她刚服侍着苏元意换了一身外出的衣服,取来蓑衣雨伞,就又听有人跑来。
“小姐,夫人来信了。”
苏元意连忙接过信,展开细瞧。
“小姐,夫人说什么了?”
苏元意自那日审完行刺的贼人后,就立即修书询问母亲,寒州路途遥远,这一来一回,花了快两月的时间,今日总算得到母亲的回信。

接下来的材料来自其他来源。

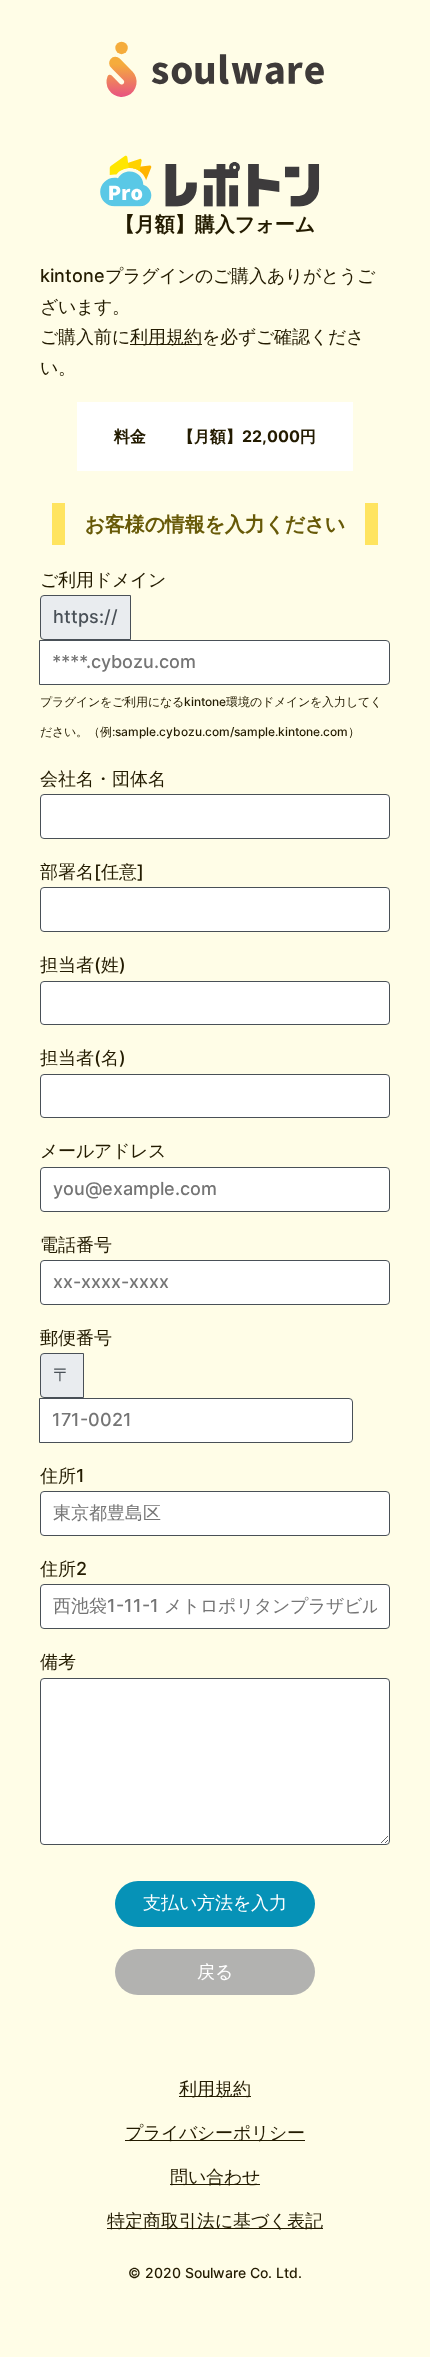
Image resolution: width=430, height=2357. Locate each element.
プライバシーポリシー (215, 2132)
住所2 (63, 1568)
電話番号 (76, 1244)
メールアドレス (103, 1150)
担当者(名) (83, 1057)
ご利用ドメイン (103, 579)
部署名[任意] (92, 871)
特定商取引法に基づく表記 (215, 2220)
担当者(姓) (83, 964)
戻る (215, 1971)
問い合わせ (215, 2176)
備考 (58, 1661)
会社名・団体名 (103, 778)
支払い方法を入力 (215, 1902)
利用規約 (166, 336)
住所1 (62, 1475)
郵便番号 (76, 1356)
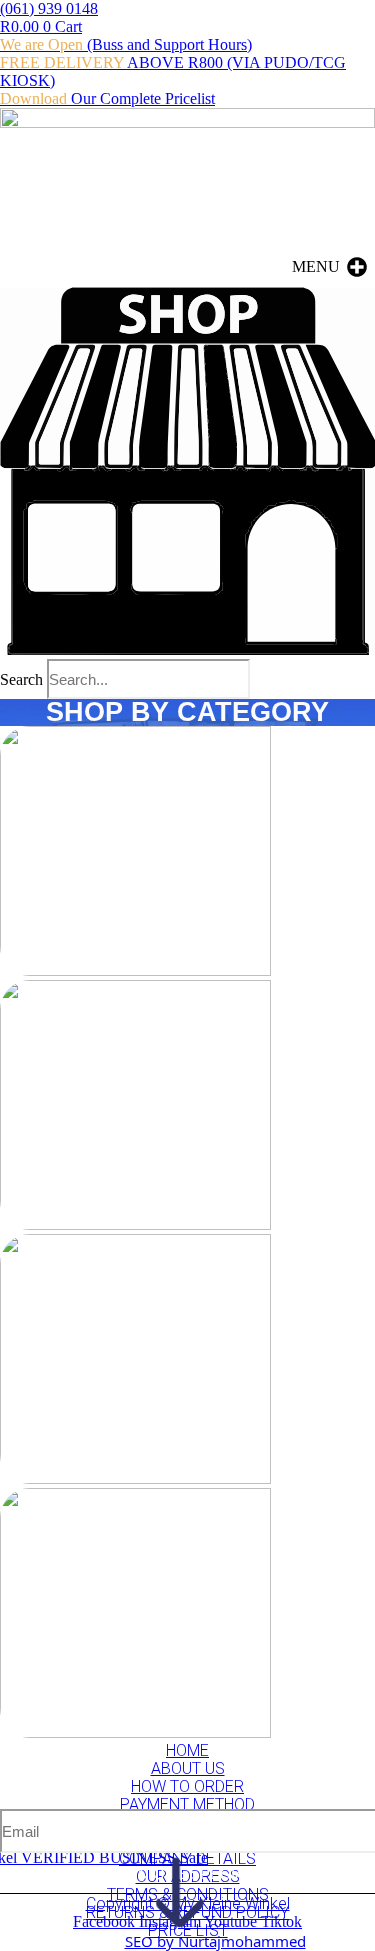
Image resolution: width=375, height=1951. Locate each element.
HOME (187, 1750)
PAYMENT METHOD (187, 1804)
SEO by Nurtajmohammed (215, 1941)
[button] (316, 267)
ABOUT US (188, 1768)
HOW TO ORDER (187, 1786)
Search (21, 679)
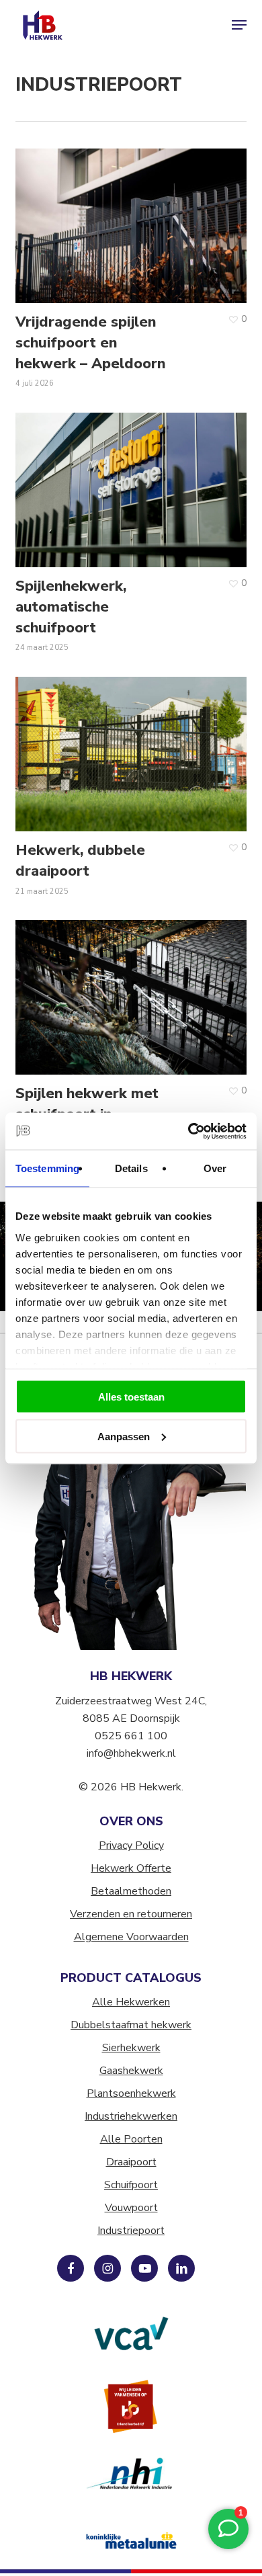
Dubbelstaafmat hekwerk (131, 2025)
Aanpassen (123, 1436)
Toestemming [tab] (47, 1168)
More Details (134, 215)
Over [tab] (215, 1168)
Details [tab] (131, 1168)
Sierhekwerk (131, 2047)
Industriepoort (131, 2230)
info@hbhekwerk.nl (131, 1753)
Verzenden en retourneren (131, 1914)
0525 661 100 (131, 1736)
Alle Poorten (131, 2139)
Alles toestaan (131, 1397)
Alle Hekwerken (131, 2002)
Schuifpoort (131, 2184)
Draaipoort (131, 2162)
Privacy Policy (131, 1845)
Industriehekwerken (131, 2116)
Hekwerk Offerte (131, 1868)
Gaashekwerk (131, 2070)
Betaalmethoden (131, 1891)
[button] (239, 25)
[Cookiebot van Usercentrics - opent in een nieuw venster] (188, 1131)
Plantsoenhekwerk (131, 2093)
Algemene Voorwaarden (131, 1936)
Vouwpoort (131, 2207)
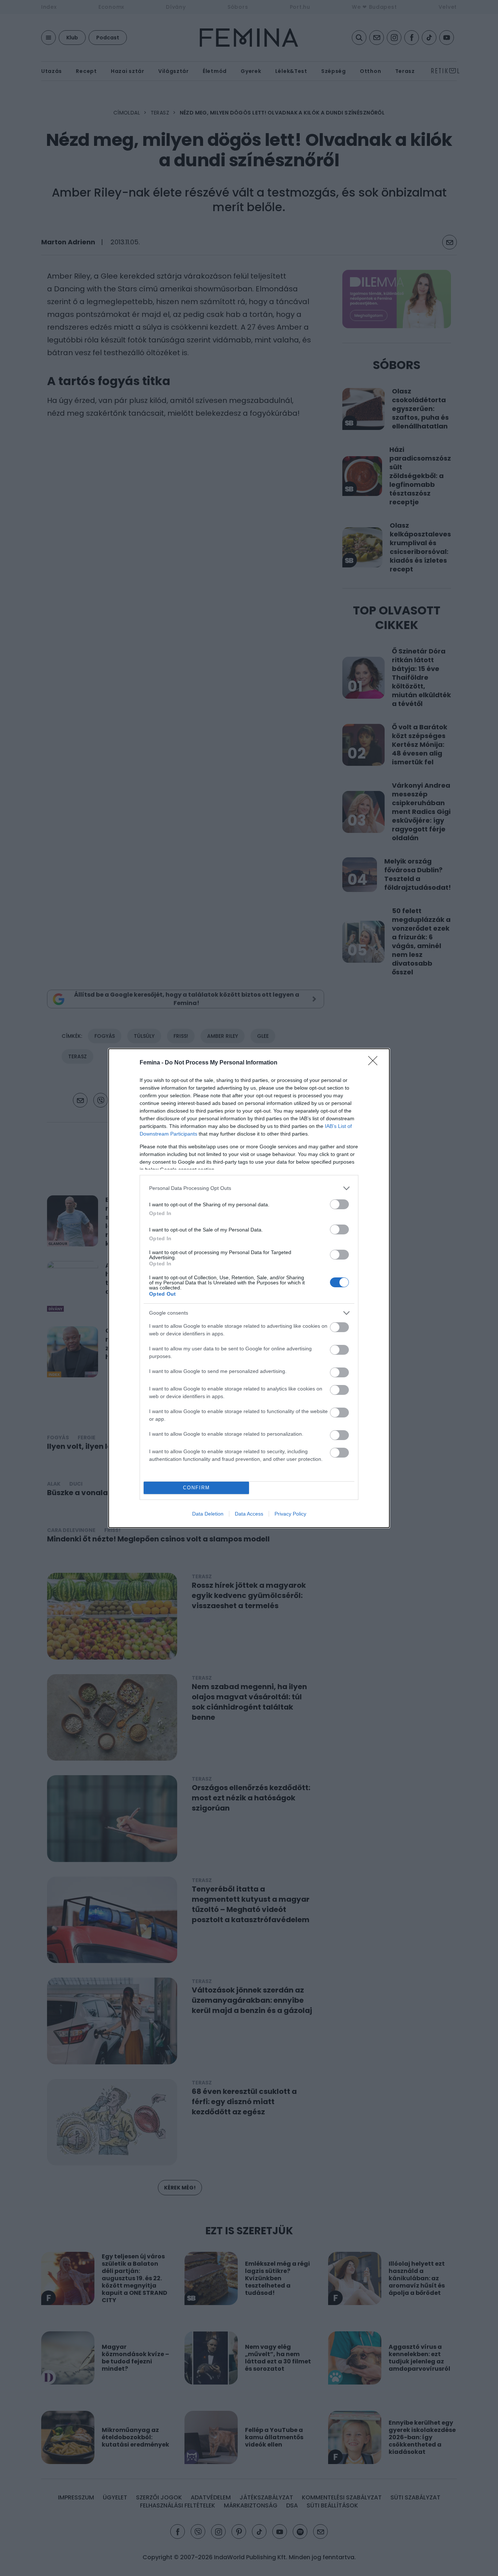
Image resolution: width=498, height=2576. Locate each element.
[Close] (375, 1063)
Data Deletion (207, 1514)
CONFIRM (196, 1487)
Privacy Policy (290, 1514)
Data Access (249, 1514)
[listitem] (249, 1188)
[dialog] (249, 1288)
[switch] (339, 1204)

苏元意放下信,神色怔然地坐回在椅子上,“母亲说,没有。”
“什么没有?”
苏元意笑了下,复而抬起头看着兰香,眼中重新染上一层耀眼的光,“那块地。”
“通州宛郡的地。”
“母亲来信说,苏家名下并没有那块地。”
母亲是族长夫人,族中所有地皮,祖产,包括生意往来,都铭记于心,母亲做事又一向小心谨慎,她说没有,就一定没有。
当日审问贼人时,兰香亦在场,她听苏元意这么说,顿时也松了一口气。
“我就说老爷是天底下顶好的人,定不会做那种丧良心的事,定是那几个贼人故意攀扯,随便扯出的谎话!”
苏元意坐了回去,她又低下头把信重新看了一遍,随即摇摇头,“不,那几个贼人没必要编出这种话来骗我。”
父亲出事后,夏松亦受牵连被判处死刑,如今她已然不能去找死夏松问个清楚明白,可那块地却跑不掉。